#### What you are asked to do
Copy each entry below exactly as it reads.

[Saved entries]

_ _ _ _ _ _ _

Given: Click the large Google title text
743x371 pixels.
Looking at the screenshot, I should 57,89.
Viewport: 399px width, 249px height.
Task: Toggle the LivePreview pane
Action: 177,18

_ _ _ _ _ _ _

#### Response to this exercise
Given: Click the large Google title text
743x371 pixels.
Looking at the screenshot, I should 57,89.
Viewport: 399px width, 249px height.
Task: Toggle the LivePreview pane
Action: 177,18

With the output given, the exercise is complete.